For a rational entity, it begins with human characteristics and the prime human characteristic is mental function. For primitives, it's about supernatural, invisible, immortal entities with no physical reality but with the ability to think and move and perceive and suffer. It's about souls. Without the invisible in the picture, one lump of human tissue is no different than another. Humanity is achieved over time, not installed by magic and an embryo is just flesh.

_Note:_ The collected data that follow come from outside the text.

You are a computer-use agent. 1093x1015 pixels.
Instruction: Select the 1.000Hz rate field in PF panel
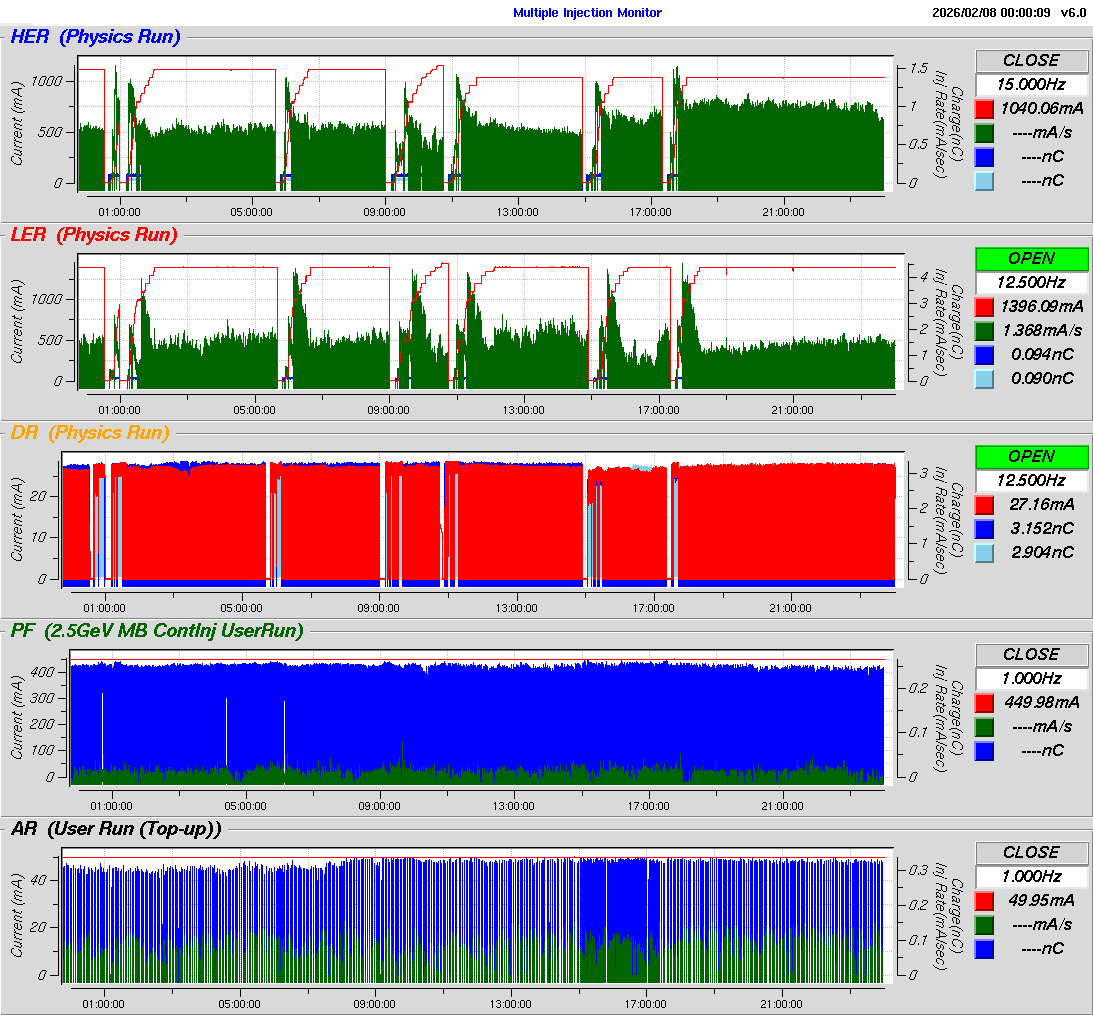(x=1031, y=678)
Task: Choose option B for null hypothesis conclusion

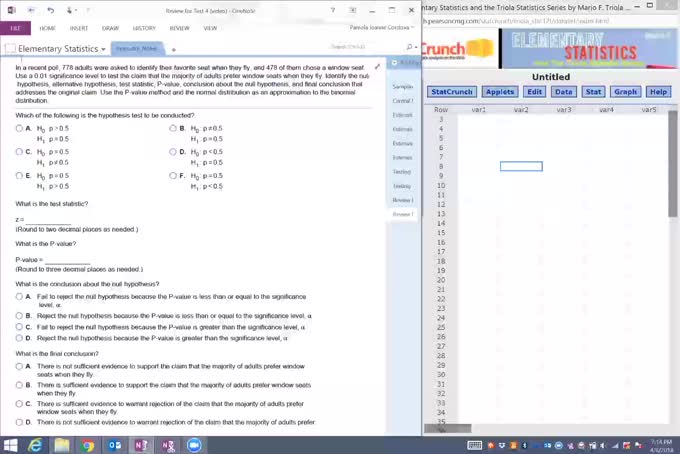Action: 20,316

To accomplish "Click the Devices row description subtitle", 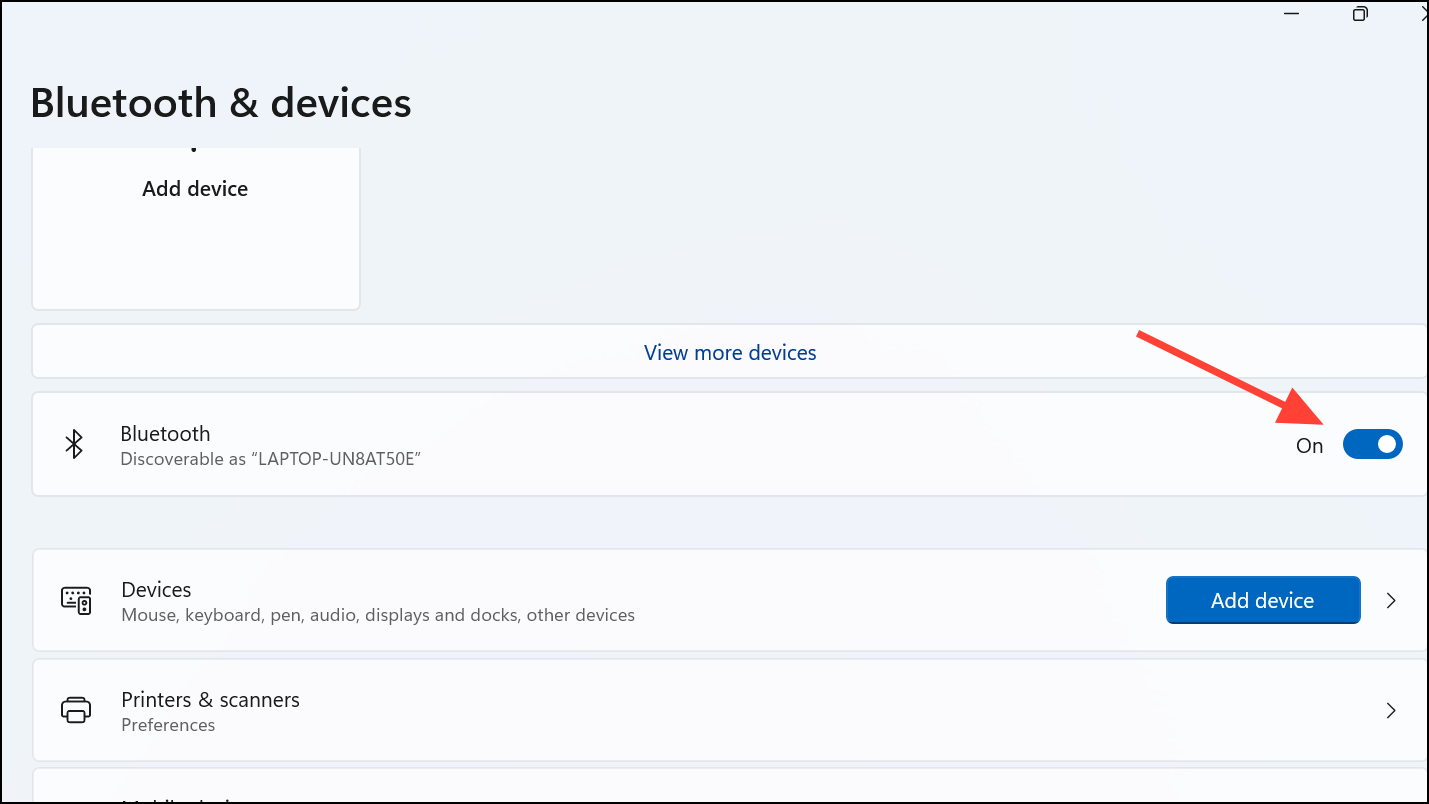I will pyautogui.click(x=377, y=615).
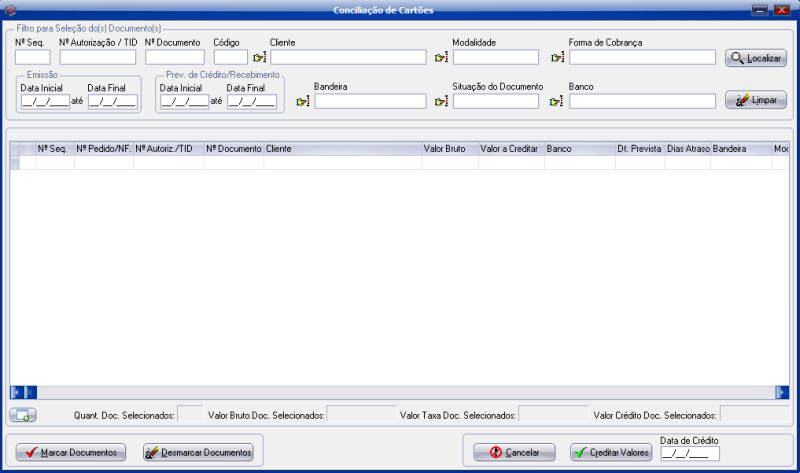Click the Marcar Documentos button
The image size is (800, 473).
click(72, 452)
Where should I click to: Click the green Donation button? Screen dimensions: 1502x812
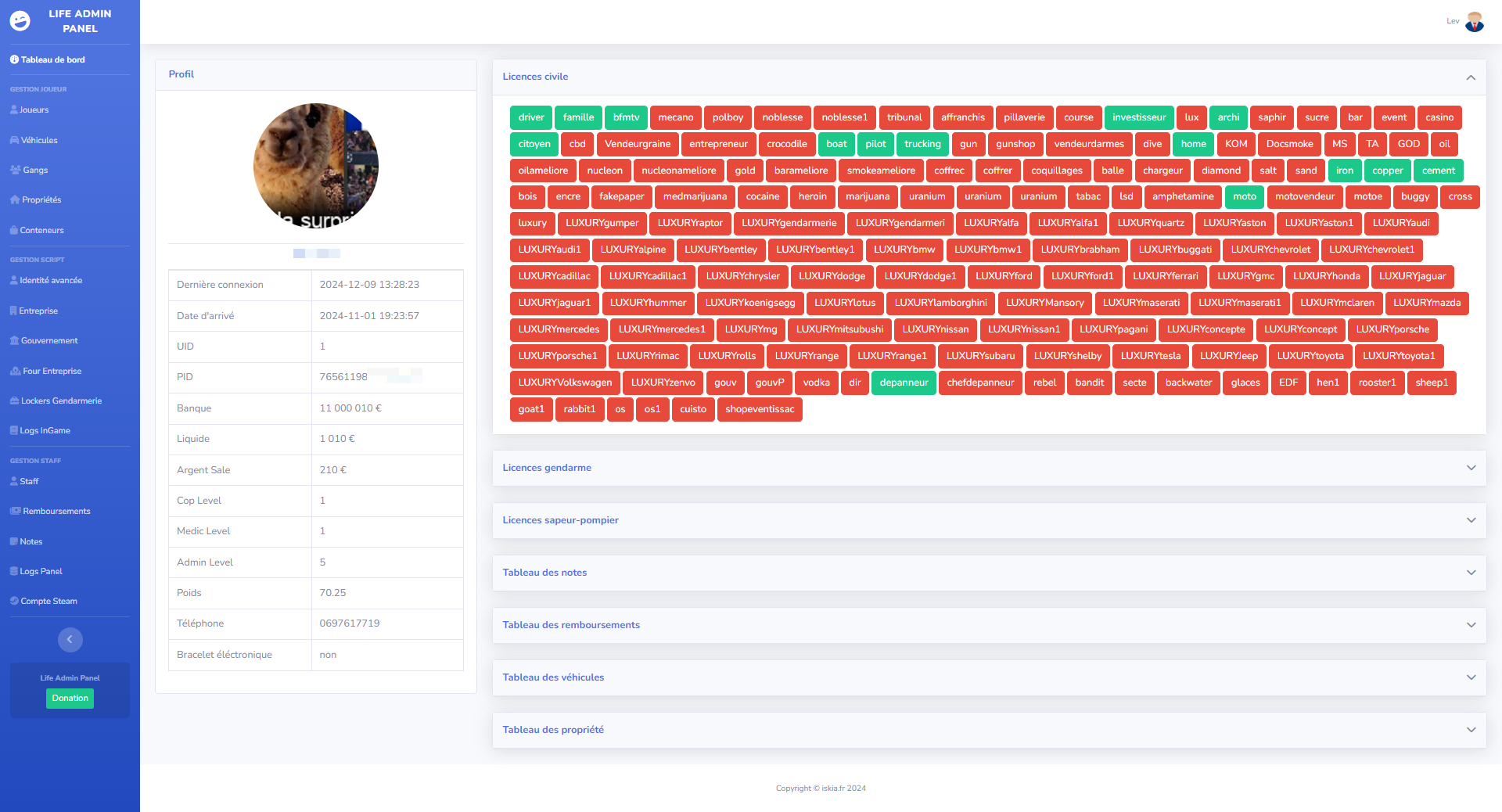click(70, 699)
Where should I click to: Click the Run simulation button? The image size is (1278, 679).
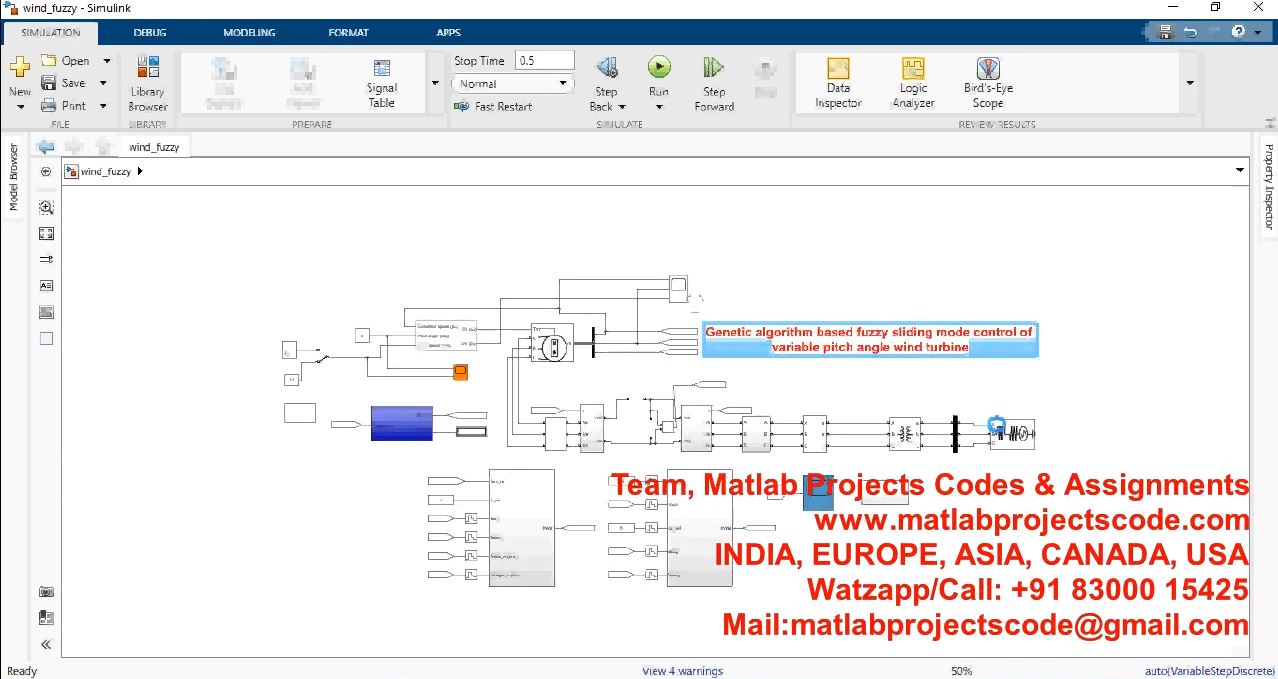point(658,69)
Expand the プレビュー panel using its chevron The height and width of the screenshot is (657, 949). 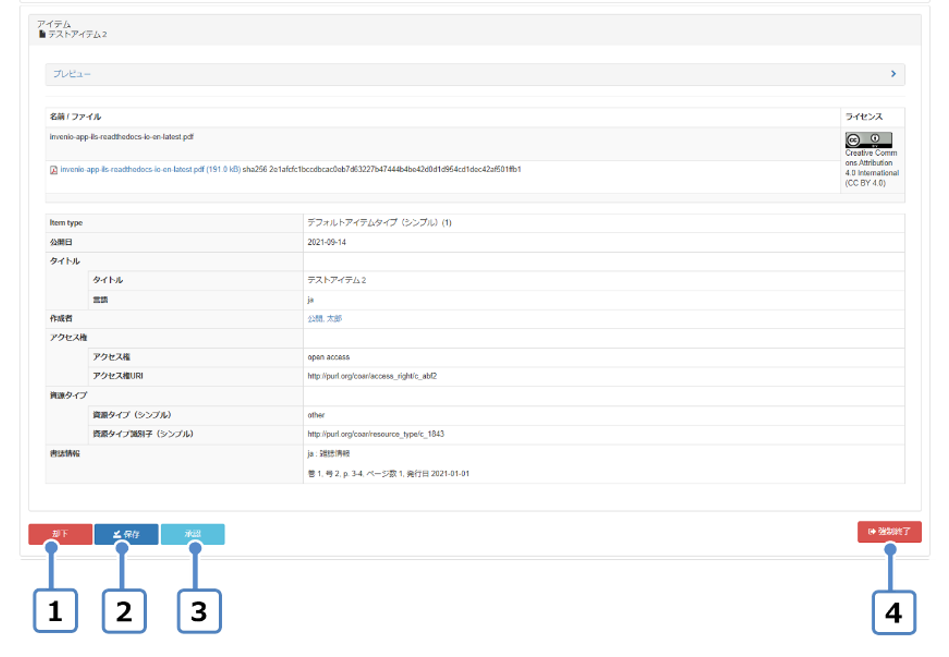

This concept of supernatural souls with an independent being may go back to Aristotle, but it isn't really biblical in my opinion. There is no discussion of abortion in the Bible and to my reading, a foetus is only human after its first breath - just like Adam. The obsession with saving the souls of blastomeres is all about the notion of original sin and the damnation of unbaptized souls. The "right to life" people have no particular interest in keeping you alive once you've been sprinkled. The immortality of single cell souls is a religious notion peculiar to a certain dogma and something not really suitable to be supported by Federal law.

Some people were really pleased to have George Bush's Christian soldiers occupy our country and be quartered in our homes. Some felt like they had Jesus in the White House. For my part, I have respect for Jesus and none for George but I no more want either of them in the oval office than I want Quetzalcoatl in Congress or Krishna in the courtroom.

3 comments:

RR said...

The idea that a ball of around 100 cells - a blastocyst -- is a "human life" is beyond absurd to anyone who actually thinks about it.

At this stage of development there is no cellular differentiation... and I believe this is the stage at which stem cells are harvested.

The irrational debates that go on concerning this topic are simply ridiculous: there isn't even an issue. It's like the national discourse is being conducted with the village idiot, but taken seriously.

d nova said...

gud post!

fust o all, some folk object 2 callin it a "clump," but i think it's a perfectly gud wrd.

2nd, clearly the techie who put it 2gether mus b the creator who endowed it w/ life, liberty, n pursuit o happiness.

3rd, i dunno when humanity bgins, but it's not fully human till it has a conscience, n that's smthng neither bush nor bushie cn speak authoritatively bout.

4th, i'm pretty sure it's at least a blastocyst by the time stem cells are xtracted.

Capt. Fogg said...

Cyst, mere - it's all Greek to me, but just don't call it a baby.